#### DOCUMENT
I just posted this article from the St. Louis Post-Dispatch on Facebook with the following comment, “There are those who understand why I posted this. Of course, no one is ever going to believe that I am a gardener but gardeners need quartermasters to get the things they need and that is what I am. My congratulations to this church for producing as much produce as they did!”
There are two important anniversaries to note for today which are perhaps linked together in how we move into the future. Today marks the 100th anniversary of the introduction of chemical weapons into modern warfare. It also marks the 45th anniversary of Earth Day.
This juxtaposition of events speaks to the challenges that we has citizens of this planet face. Shall we use the knowledge that we have to create a better world or destroy the world that we have?
Fritz Haber, the noted German chemist and co-developer of the Haber-Bosch process (the conversion of nitrogen into ammonia), worked on the development of chemical weapons such as chlorine, phosgene, and mustard gas.

#### GIVEN EXERCISE A
Decide whether each statement agrees with the post about the two anniversaries, answering yes or no and quoting the deciding words: (i) the day marks the 100th anniversary of Earth Day; (ii) Fritz Haber worked on developing chlorine, phosgene, and mustard gas; (iii) the writer describes the role of quartermaster as their own.
#### GIVEN EXERCISE B
Reproduce everything in the post about the two anniversaries from "I just posted" down to "that we have?".

#### DATA SECTION
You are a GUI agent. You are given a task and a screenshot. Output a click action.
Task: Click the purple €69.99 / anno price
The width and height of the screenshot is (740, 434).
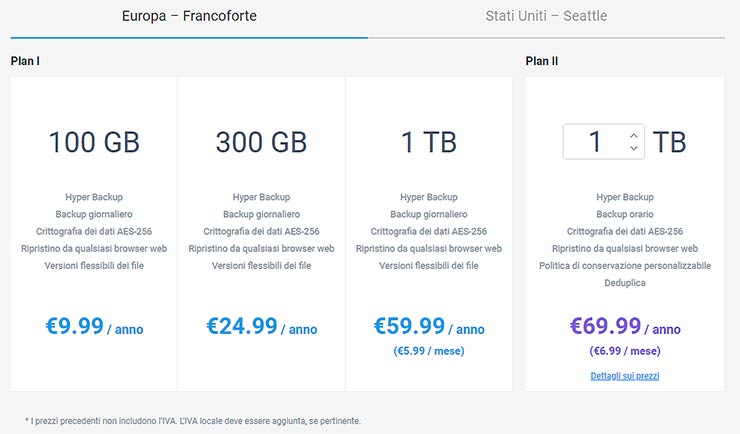624,326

#### FINAL RESULT A
(i) No: "It also marks the 45th anniversary of Earth Day."
(ii) Yes: "worked on the development of chemical weapons such as chlorine, phosgene, and mustard gas"
(iii) Yes: "gardeners need quartermasters to get the things they need and that is what I am"

#### FINAL RESULT B
I just posted this article from the St. Louis Post-Dispatch on Facebook with the following comment, “There are those who understand why I posted this. Of course, no one is ever going to believe that I am a gardener but gardeners need quartermasters to get the things they need and that is what I am. My congratulations to this church for producing as much produce as they did!”
There are two important anniversaries to note for today which are perhaps linked together in how we move into the future. Today marks the 100th anniversary of the introduction of chemical weapons into modern warfare. It also marks the 45th anniversary of Earth Day.
This juxtaposition of events speaks to the challenges that we has citizens of this planet face. Shall we use the knowledge that we have to create a better world or destroy the world that we have?